Given task:
Copy the blog post about the Southwestern College board from "Yes, you're reading" through "their boy, yo.", swapping "agenda" for "schedule".

Document excerpt:
Sunday, January 31, 2010

Cowardice Defined - Southwestern College Governing Board and Raj Chopra's Evaluation

On Thursday evening, January 28, the more and more ill-named Governing Board reached quite possibly its newest low. It held an emergency meeting to let the public know that they were about to begin evaluating Dr. Raj Chopra's job as Chancellor-President of Southwestern College.

The evaluations, of course, would be done behind closed doors - as is right. What's wrong is how the board is doing it. They are shoving through this evaluation to get it done as quickly as possible; it is being treated as an emergency - hence the reason for this sudden meeting.

You see, the Western Association of Schools and Colleges (WASC), are expected to release their accreditation report on SWC tomorrow - Monday, February 1. It is believed by all that the school will be blasted for several failures (most of them rooted in the administration and its inability to work with any non-administration types, i.e. faculty, contract staff, students...)

Go here for more on WASC and the reasons accreditation may be at risk. (From the November 14 Washroom post.)

By ramming Chopra's evaluation through before the accreditation report comes out, the members of the Governing Board who continue to prop him up - Pres. Yolanda Salcido, Vice-Pres Terri Valladolid, and recent President Jean Roesch - are attempting to clear him from having to shoulder any responsibility for WASC's findings. With the evaluation done and complete, they don't have to address any failings that WASC shines a spotlight on, and they, in their warped minds, are in the clear.

As far as I'm concerned these actions have redefined cowardice at the upper echelons of higher education. I'm calling that the Example of Cowardice Number One.

Example of Cowardice Number Two: Raj Chopra's evaluation was actually due in October 09. But whenever board member Nick Aguilar tried to get his evaluation put on the monthly board meetings, it never made it.

Who is the gatekeeper for the agenda? Who decides what goes on it? Raj Chopra does.

Yes, you're reading this right. Raj Chopra was able to prevent the board from evaluating him, simply by not putting Nick Aguilar's request to do so on the agenda. And of course Trustees Salcido, Valladolid, and Roesch stood behind that every time, because he's their boy, yo.

With his evaluation clearly not important enough to have been done for months (I've been told that Trustee Aguilar attempted to put it on the agenda for seven months, but I don't know that for certain), it is an act of gross cowardice to try to sneak one through the goal moments before a report appears that must affect that evaluation.

What was unimportant enough to be blown off for months suddenly becomes an emergency only if Raj Chopra might look bad. That's your Governing Board at work, folks.

Cowardice Example Three: Had the members of the Board who decided to host this charade chosen to, they could have given written notice to the members of the staff, faculty, students, and the public; and given plenty of time for people to respond.

You may now laugh.

Of course they don't want the public, the faculty, and the students to respond. They know how disgusted the lot is with them, and with Dr. Chopra. So instead of doing anything close to "the right thing," they announced the meeting at around 4 p.m. on Wednesday, only about 25 hours before the actual "emergency" meeting was held.

Data extract:
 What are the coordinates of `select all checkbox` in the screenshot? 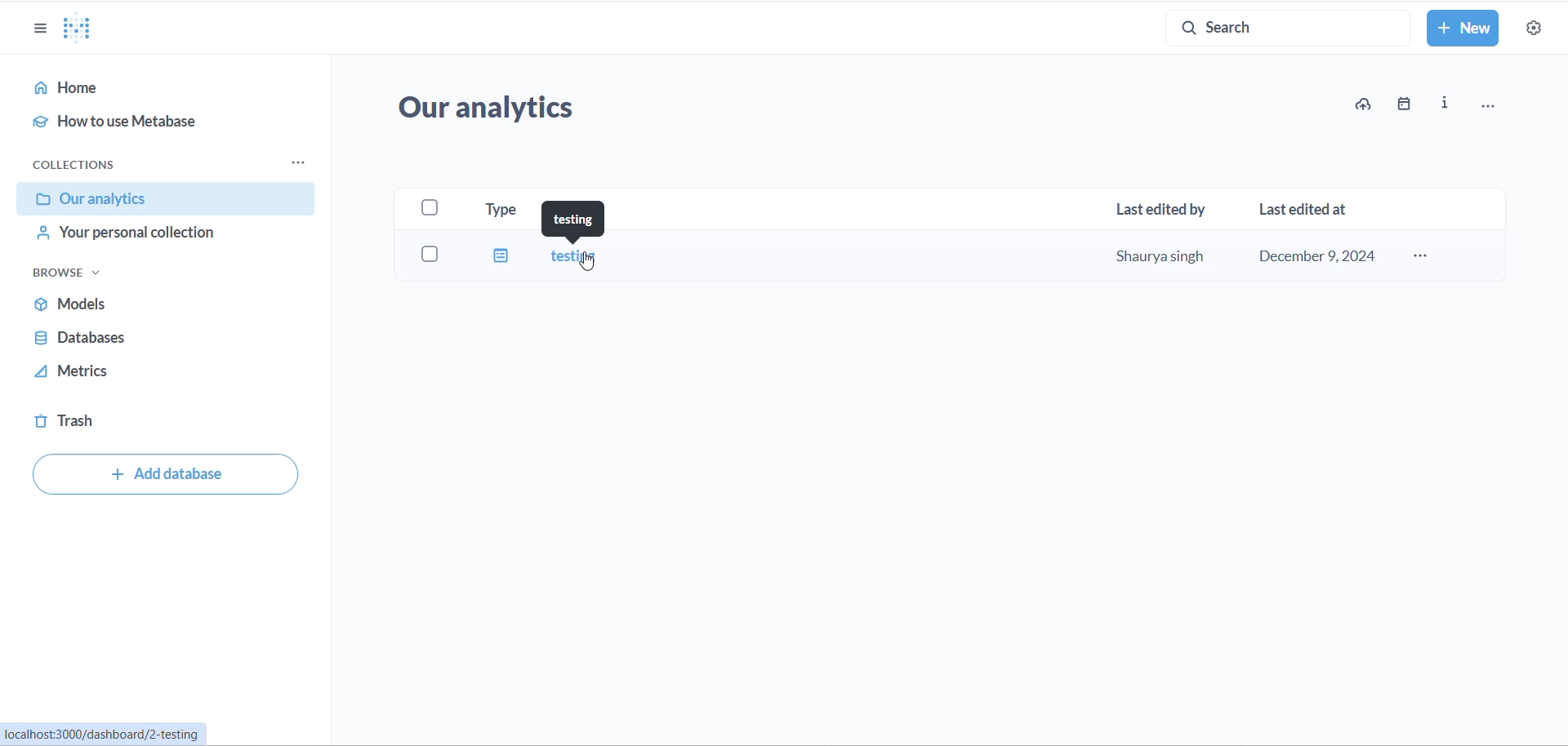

Response:
Yes, you're reading this right. Raj Chopra was able to prevent the board from evaluating him, simply by not putting Nick Aguilar's request to do so on the schedule. And of course Trustees Salcido, Valladolid, and Roesch stood behind that every time, because he's their boy, yo.